Cette affaire de l’îlot de chaleur est en effet un enjeu crucial. On le sait, le “gradient de température” ville-milieu rural, autrement dit la différence de température moyenne entre le centre-ville et la campagne voisine est de plus en plus important dans les villes. Il atteint à Athènes pas moins de 10°C (source : Heat Island Group) !

On l’a dit, il faut intégrer dans son raisonnement tous les effets thermiques liés au bâtiment lui-même, mais on le voit, le bâtiment n’est pas tout seul.  Il faut aussi tenir compte des alentours. Et quand les alentours peuvent jouer à 10°C près, on n’est plus dans le simple détail.

Au fond, pour un architecte, tenir compte des alentours, c’est  exactement comme lorsqu’il pense à l’esthétique de son projet en simulant dans ses plans la façon dont celui-ci s’intégrera dans le paysage. 

Dans ce cas, il se demandera quelles sont les courbes ou les choix de matériaux qui s’imposent au projet à cause des maisons du voisinage. Il se demandera, également, à l’ inverse,  quelles  formes il peut, par la personnalité et la force de son futur projet, imposer à ce même paysage pour le faire évoluer…. 

Pour l’effet climatique, il doit raisonner de la même façon. D’un côté, il va étudier les échanges thermiques qui se produiront avec son environnementExemple : la réflexion du rayonnement solaire imposée par de grands immeubles en verre dans le voisinage pourra avoir un effet très important. Il faudra se demander quels végétaux pourront résister à cela et trouver son inspiration dans les déserts les plus arides.

D’un autre côté, il doit décider du “combat” qu’il convient de mener pour rendre plus vivable non seulement le bâtiment lui-même mais le quartier tout entier.  La végétation doit-elle être intense, légère ? Quelle rôle doit jouer l’eau ? Etc.

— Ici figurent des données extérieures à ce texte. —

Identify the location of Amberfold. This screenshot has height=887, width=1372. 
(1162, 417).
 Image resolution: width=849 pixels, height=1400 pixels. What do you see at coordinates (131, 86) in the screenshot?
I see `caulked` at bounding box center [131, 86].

Raisonner “système complet” consiste donc bien sûr à rêver au scénario idéal. Plus un bâtiment se trouve dans un environnement où les toitures et terrasses végétalisées sont nombreuses et où les rues sont bordées d’arbres et remplis de trottoirs eux aussi végétalisés, moins l’effet îlot de chaleur sera prégnant et plus l’effet rafraîchissant et la stratégie bioclimatique de chaque bâtiment profitera à tous. 
Il s’agit donc de contribuer, avec chaque nouveau projet, à ce scénario idéal.

Le phénomène d’évapo-transpiration

Pour cela, l’architecte s’appuiera principalement, on l’a dit, sur le phénomène d’évapo-transpiration.

Son intérêt en termes d’économies d’énergie est évident.

Pour évaporer 1m3 d’eau, il faut 680 kWh. Cette énergie est prélevée au système . Celui-ci perd donc aussitôt en température. C’est le même résultat lorsqu’un corps humain, sous l’effet de la chaleur, émet de la sueur. La température du corps baisse.
Quand on sait qu’un mètre carré de gazon peut évaporer 5 litres d’eau par jour, on comprend l’effet de régulation de la température que peut avoir une toiture végétalisée.

Les facteurs qui jouent pour l’évapo-transpiration

Il n’en reste pas moins vrai que l’évapo-transpiration est fonction de quantité de facteurs (le rayonnement reçu, la température de l’air, la vitesse du vent, l’humidité de l’air et bien sûr l’espèce végétale choisie). Certains de ces facteurs seront systématiquement favorables à l’effet “rafraîchissant”, d’autres le seront moins. Il ne suffit donc pas de dire : “on va mettre des plantes sur le toit, on les fait transpirer et tout ira mieux”.
Ce n’est pas si simple, la conception du toit végétalisé est donc primordiale.

Sa cohérence d’ensemble, la façon dont il s’intègre naturellement dans le paysage seront déterminants  : végétalisation extensive, intensive, type de végétation, part de surface du toit recouverte, etc.

La technique d’isolation entre le substrat et le reste du bâti, pour éviter les infiltrations et tous les ponts thermiques sera, elle aussi, importante. Les techniques traditionnelles de végétalisation des toitures peuvent être une source d’inspiration (cf les techniques des Amérindiens d’Amérique du Nord  où des tuiles de bois imputrescible sont insérées entre la charpente et un mélange de terre et d’herbes posé sur le toit).

Mais en plus, le choix des végétaux, tout comme la nature du substrat et sa teneur en eau auront une importance capitale.

Lutter contre les chocs thermiques

Au final, le dispositif conçu aura pour effet d’apporter au bâtiment une plus grande inertie thermique.

Ceci permet  d’éviter les chocs thermiques. Et ainsi de devoir compenser par des à-coups de climatisation ou de chauffage des variations soudaines de température. Ce qui fait faire d’énormes économies.

Un élément de toiture exposé au soleil peut atteindre 65 °C alors que le même élément recouvert de végétaux conserve une température comprise entre 15 et 20 °C. La différence est énorme !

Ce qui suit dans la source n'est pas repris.